Exiger que le personnage soit joué par un acteur dont les origines correspondent au personnage fausse beaucoup le débat car justement ce que les acteurs « exclus » recherchent est exactement le contraire, et c’est aussi ce que le metteur en scène britannique avait constaté: avoir le droit de jouer partout et n’importe quoi pourvu que leur talent les rende aptes à capter le personnage et le rendre crédible, A plus forte raison dans des oeuvres ou le personnage n’est pas déterminé par la réalité extérieure et devient une création imaginaire dont les critères se dessinent à l’intérieur de l’oeuvre même. À ce moment, tout devient possible.

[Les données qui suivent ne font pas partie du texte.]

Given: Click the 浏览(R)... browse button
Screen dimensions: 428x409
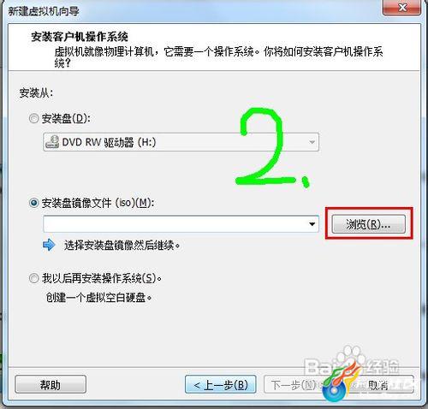Looking at the screenshot, I should click(x=368, y=224).
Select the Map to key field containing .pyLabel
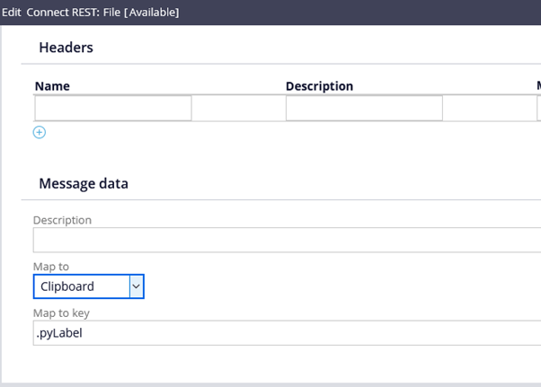Image resolution: width=541 pixels, height=387 pixels. [287, 333]
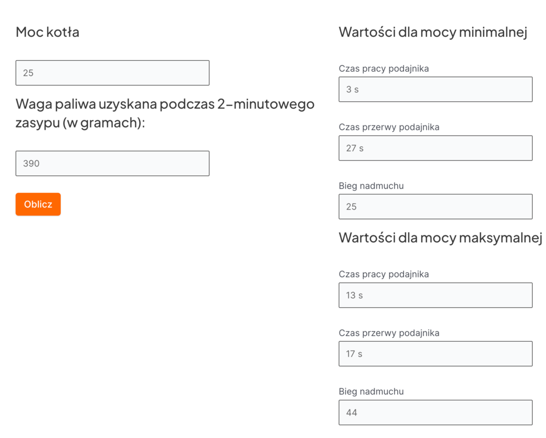Click Bieg nadmuchu label under maximum power
This screenshot has height=438, width=546.
point(371,391)
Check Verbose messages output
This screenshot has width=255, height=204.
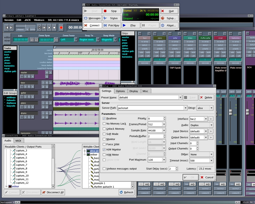[104, 169]
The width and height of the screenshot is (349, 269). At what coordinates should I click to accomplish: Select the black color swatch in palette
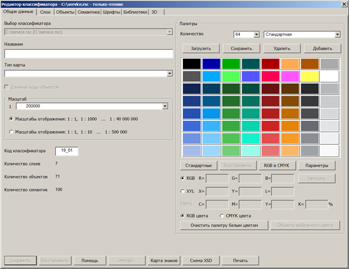[x=191, y=64]
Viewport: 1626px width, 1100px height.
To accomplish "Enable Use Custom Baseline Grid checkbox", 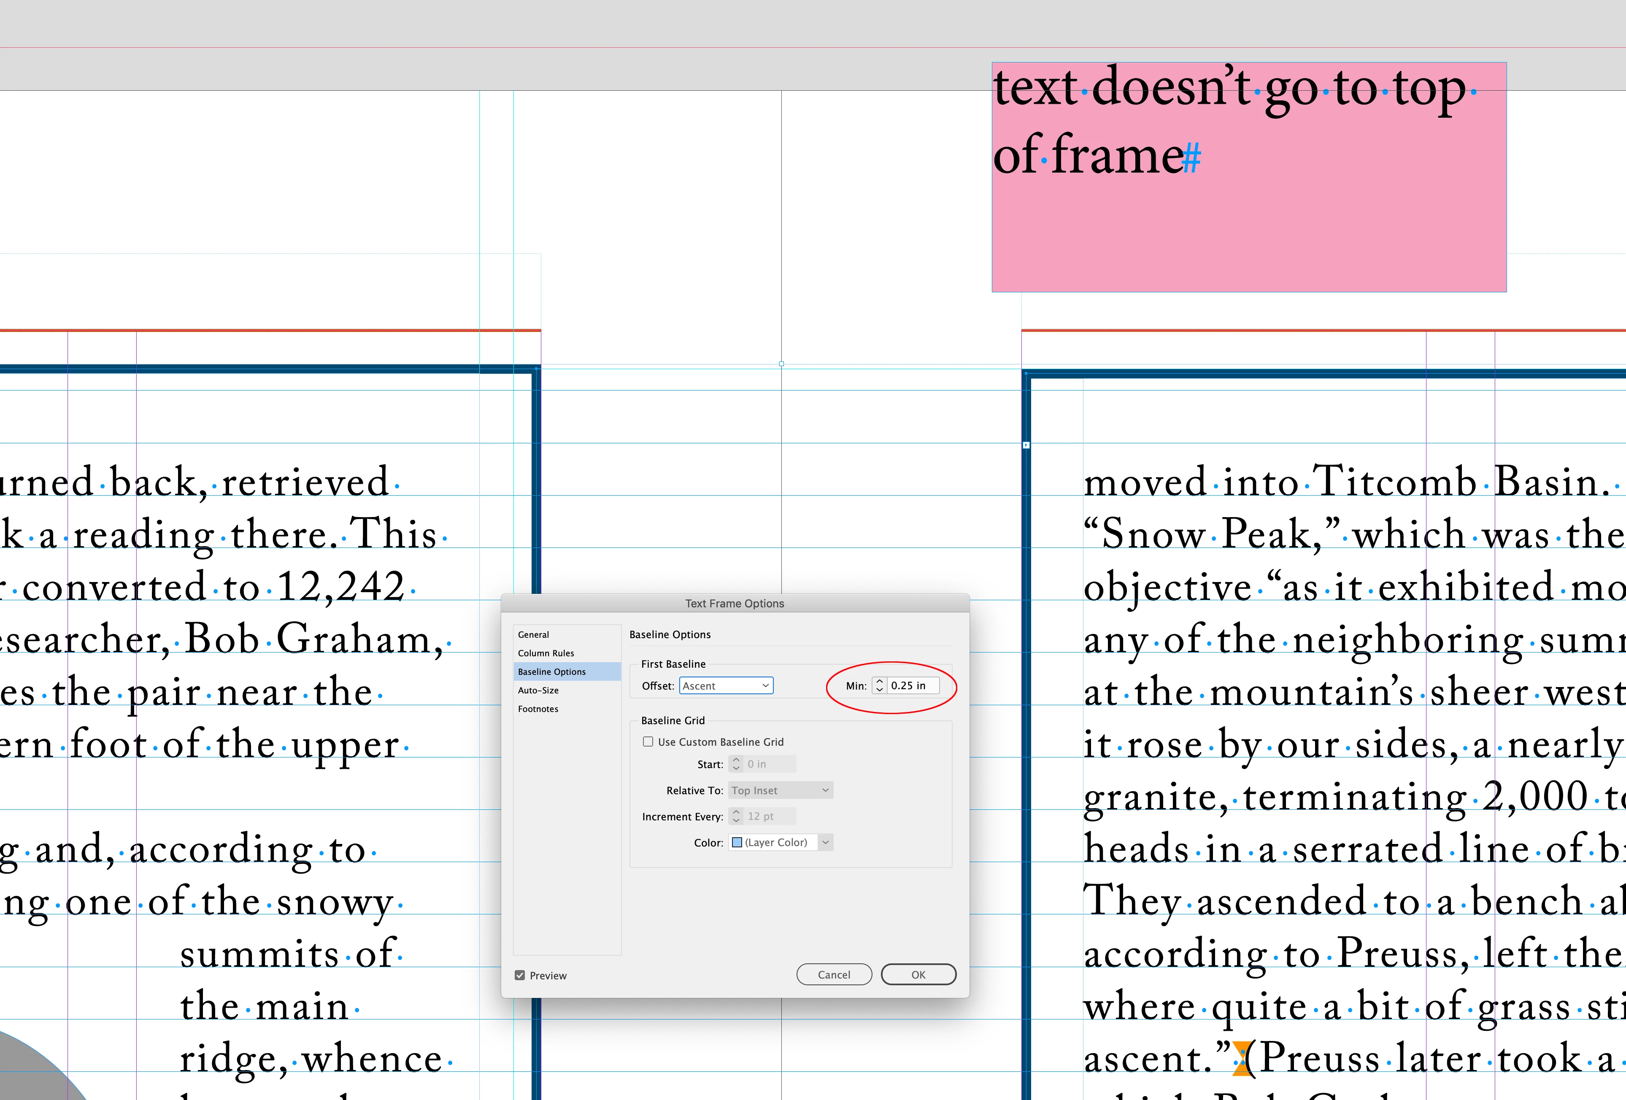I will click(648, 742).
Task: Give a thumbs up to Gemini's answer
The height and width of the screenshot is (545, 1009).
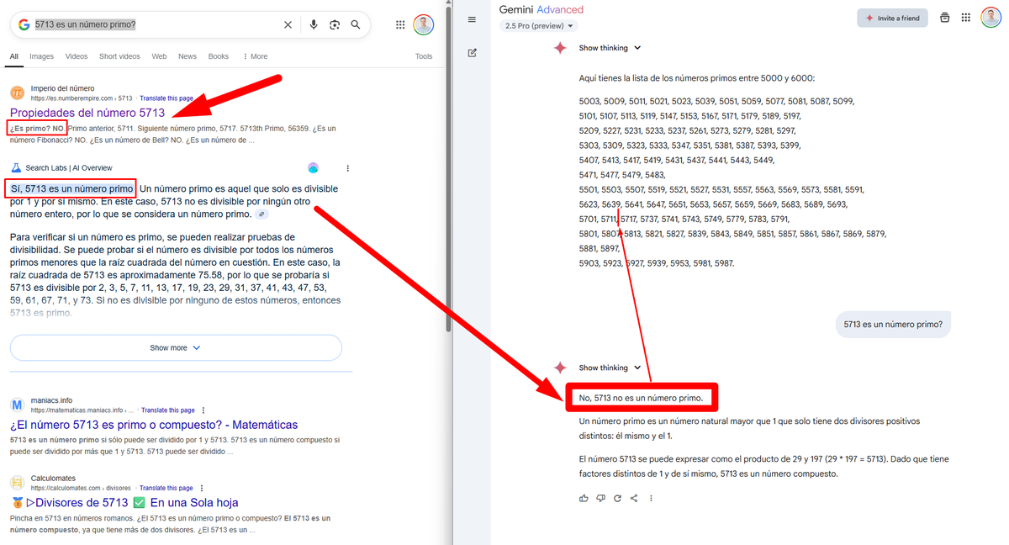Action: [x=584, y=498]
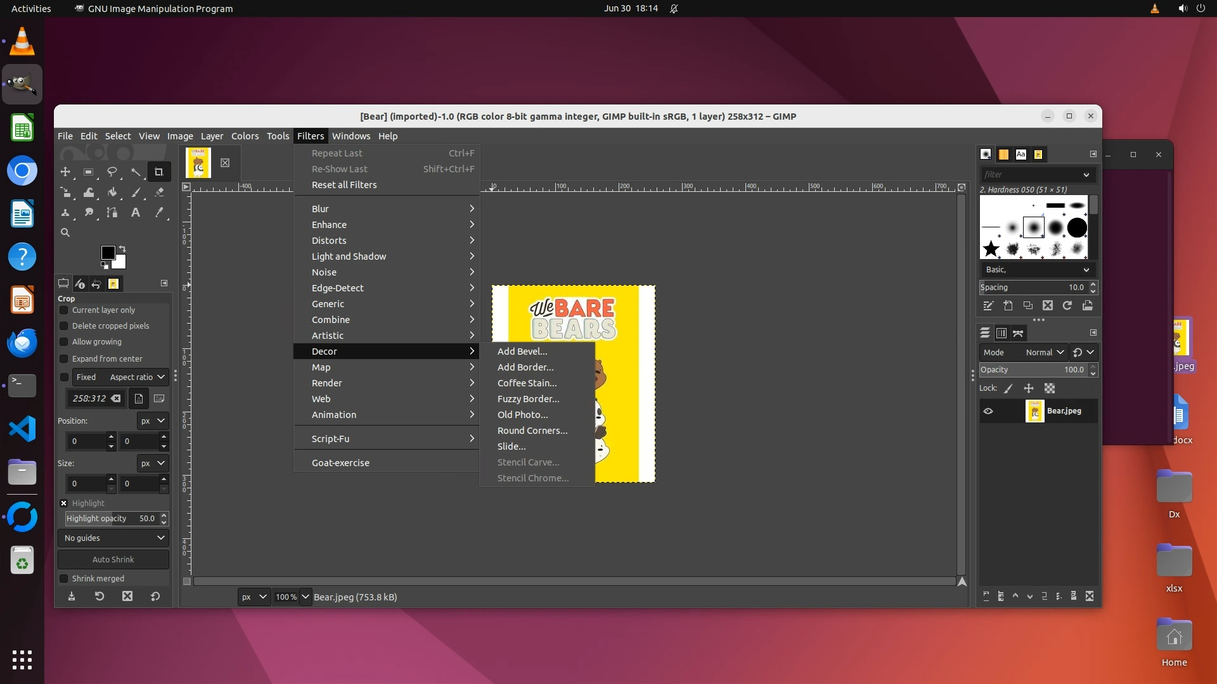Click the black foreground color swatch
The height and width of the screenshot is (684, 1217).
(108, 253)
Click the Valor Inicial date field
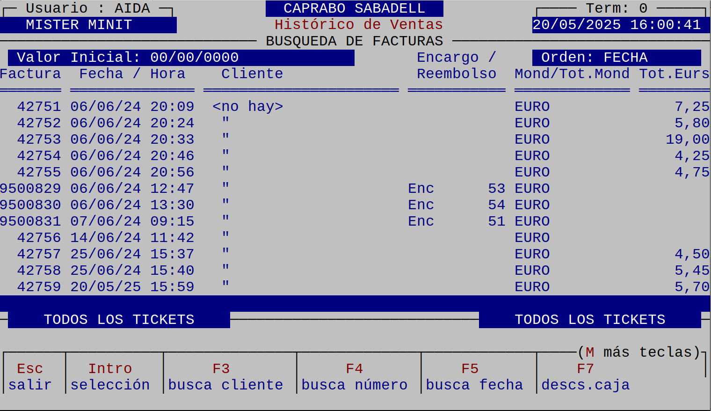 (x=194, y=58)
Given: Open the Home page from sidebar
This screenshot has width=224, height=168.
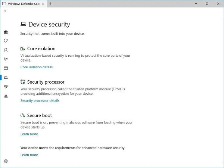Looking at the screenshot, I should pos(6,32).
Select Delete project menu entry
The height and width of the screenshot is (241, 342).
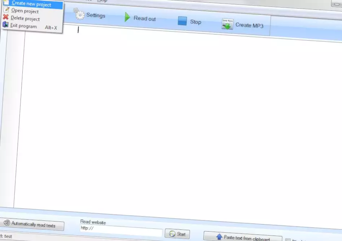25,18
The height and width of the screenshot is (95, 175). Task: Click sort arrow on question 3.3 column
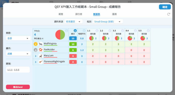pos(123,30)
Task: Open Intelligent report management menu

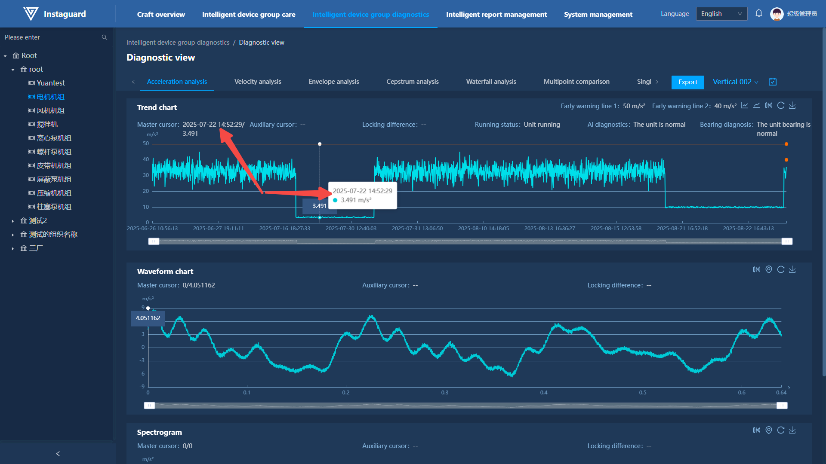Action: click(x=496, y=14)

Évidemment, à ce moment-là la question s’impose. Qui détermine les critères? Qui fait les choix? La réponse est évidente. Il faut que les instances de décision se dotent des cadres artistiques qui représentent cette nouvelle vision du monde, et que tous détiennent un pouvoir décisionnel égal pour que les voix de la « diversité » pèsent de leur plein poids. Il faut seulement que les esprits s’ouvrent et que tous les artistes puissent travailler partout. Mais la France n’ en est pas encore là.
On dirait donc que le souhait de Koltès est admirable mais il ne va pas assez loin car il freine le débat sur l’ouverture de la scène à tous ceux qui ont du talent, quelle que soit leur origine, une scène moderne ou la couleur ne devrait plus jouer le moindre rôle. Je crois que Koltès était bien intentionné mais il est mort à une époque où ces questions n’étaient pas encore débattues en public. S’il était toujours parmi nous, je suis sure qu’il serait tout à fait d’accord avec ce que je viens d’écrire.
Dans ce cas-ci, la réflexion du metteur en scène Muriel Mayette, administratrice générale de la Comédie française, s’arrête à mi-chemin. Elle ne va pas assez loin. Elle est libre de choisir la distribution qu’elle veut mais sa vision des possibilités artistiques est encore beaucoup trop restreinte, déterminée par de vieilles habitudes. En effet, elle n’est pas encore à la hauteur de celle de Peter Brook, même pas encore à la hauteur de la réalité de son pays ou toutes les origines se côtoient depuis bon nombre d’années. Malgré certaines brèches qui commencent à se creuser par ci par là, l’institution théâtrale croule sous les principes vieux de plusieurs centaines d’années. Cela ne peut plus continuer comme cela.